It’s part of the project; as part of the open source endeavor of building this; we have implemented all of C in MPS as well as state machines, interfaces, components, physical units, requirements traceability, you can attach requirement traces to any arbitrary program element and trace the requirements as well as support for product line variability, presence conditions connected to feature models.

Currently, depending on when this is airs, but at the point of when we record this, the requirements, the product lines and all of C is open sourced and then the next two or three months we’ll open source all of the rest, we only want to do it public once we have a certain amount of documentation.


5. So the way MPS works is you say, it doesn’t contain any parsers, that’s not quite true, is it, because you have to write your code. I think you gave a demo were you wrote C code, who parses that?

Nobody, that’s the trick; so I had a long discussion with a parser person; in the end it comes down to how you define parser and grammar. I define parser, I think most people would agree, as somebody or something which takes a bunch of text characters as input and builds a data structure from that; strictly speaking, many parsers can be separated into a tokenizer and the actual parser, there are parsers without tokenizers but you can basically, it goes from text to an object structure; and MPS does not do that; so, if you, for example, type, let’s say you have a local variable declaration: 'int i =2', let us assume you have that; it’s already there; now you want to change that to 'int i = 2 * 3’; so the ‘2 * 3’ is of course, a little subtree with the '*' at the root, the ‘2’ at the left, the ‘3’ at the right of the argument slots.
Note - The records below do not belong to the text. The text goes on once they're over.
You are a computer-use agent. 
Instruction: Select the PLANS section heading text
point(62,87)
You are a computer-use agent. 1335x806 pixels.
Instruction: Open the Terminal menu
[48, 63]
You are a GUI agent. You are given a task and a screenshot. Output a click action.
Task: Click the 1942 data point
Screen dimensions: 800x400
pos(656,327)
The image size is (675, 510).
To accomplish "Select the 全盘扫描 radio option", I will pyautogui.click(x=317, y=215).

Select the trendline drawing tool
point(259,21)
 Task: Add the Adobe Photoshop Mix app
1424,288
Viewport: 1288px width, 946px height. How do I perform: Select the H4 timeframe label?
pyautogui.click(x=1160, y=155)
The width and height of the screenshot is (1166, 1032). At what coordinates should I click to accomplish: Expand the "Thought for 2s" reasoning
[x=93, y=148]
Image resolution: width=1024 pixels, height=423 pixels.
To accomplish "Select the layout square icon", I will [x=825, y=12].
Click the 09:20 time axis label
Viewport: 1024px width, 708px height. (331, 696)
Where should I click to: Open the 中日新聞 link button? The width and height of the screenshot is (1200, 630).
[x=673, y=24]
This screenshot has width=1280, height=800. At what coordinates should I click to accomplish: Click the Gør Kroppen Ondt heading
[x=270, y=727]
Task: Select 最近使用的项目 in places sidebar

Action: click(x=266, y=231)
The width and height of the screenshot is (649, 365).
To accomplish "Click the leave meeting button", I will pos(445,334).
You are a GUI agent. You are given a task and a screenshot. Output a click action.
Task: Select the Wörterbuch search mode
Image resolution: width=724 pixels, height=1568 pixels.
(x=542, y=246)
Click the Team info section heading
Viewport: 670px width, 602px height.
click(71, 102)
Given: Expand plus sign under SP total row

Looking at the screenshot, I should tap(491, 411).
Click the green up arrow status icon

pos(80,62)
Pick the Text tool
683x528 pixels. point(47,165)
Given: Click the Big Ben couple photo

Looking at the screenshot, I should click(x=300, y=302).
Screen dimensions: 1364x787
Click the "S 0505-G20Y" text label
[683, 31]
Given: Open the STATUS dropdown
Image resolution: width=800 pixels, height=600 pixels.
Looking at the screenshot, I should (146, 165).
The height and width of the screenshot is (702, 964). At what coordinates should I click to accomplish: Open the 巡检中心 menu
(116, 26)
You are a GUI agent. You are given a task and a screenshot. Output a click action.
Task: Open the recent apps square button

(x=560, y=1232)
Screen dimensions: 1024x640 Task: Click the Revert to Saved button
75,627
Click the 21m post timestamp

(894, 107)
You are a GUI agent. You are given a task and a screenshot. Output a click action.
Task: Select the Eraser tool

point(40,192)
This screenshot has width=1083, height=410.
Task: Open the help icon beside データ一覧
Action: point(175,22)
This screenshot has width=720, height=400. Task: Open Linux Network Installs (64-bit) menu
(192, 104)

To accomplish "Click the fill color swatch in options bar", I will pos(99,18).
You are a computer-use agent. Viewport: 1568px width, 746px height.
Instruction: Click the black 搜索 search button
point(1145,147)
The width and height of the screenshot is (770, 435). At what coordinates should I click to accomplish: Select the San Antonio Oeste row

So if you want to change the '2' to ‘2 * 3’, what you have to do technically is you have to remove the '2', put the '*' in, put the '2' at the left child slot of the '*' and then put the cursor on the right slot you can put in the '3'; and what you saw yesterday or whenever it was, when I just typed '2 * 3', that’s the reason why MPS is actually usable although it does not parse.

Projectional editors have had a bad reputation because you literally had to remove the '2' put in the '*' and then put the '2' back which is extremely annoying and in MPS you literally just you put the cursor on the right side of the '2', type the '*' for the multiplication and then it automatically does the refactoring but there is never any parsing literally there is basically an event handler that says, it's like the MVC pattern, if you press the '*' on the right side of an expression, then a tree refactoring happens that takes existing three outputs; so there is never ever any parsing although you can type code kind of linearly almost like in a parsing environment and that is, in the beginning it’s strange because you feel you can’t type anymore because there are some things that aren’t quite as in regular text but the cool thing is that so if you do grammars, there are different grammar classes, LL, LR, LL* whatever and the problem is if you combine two grammars, both of them are in one of the subclasses, if you combine them, it’s quite likely that the resulting grammar is not in that subclass and since the specific parser always supports a specific subclass, it’s not parseable.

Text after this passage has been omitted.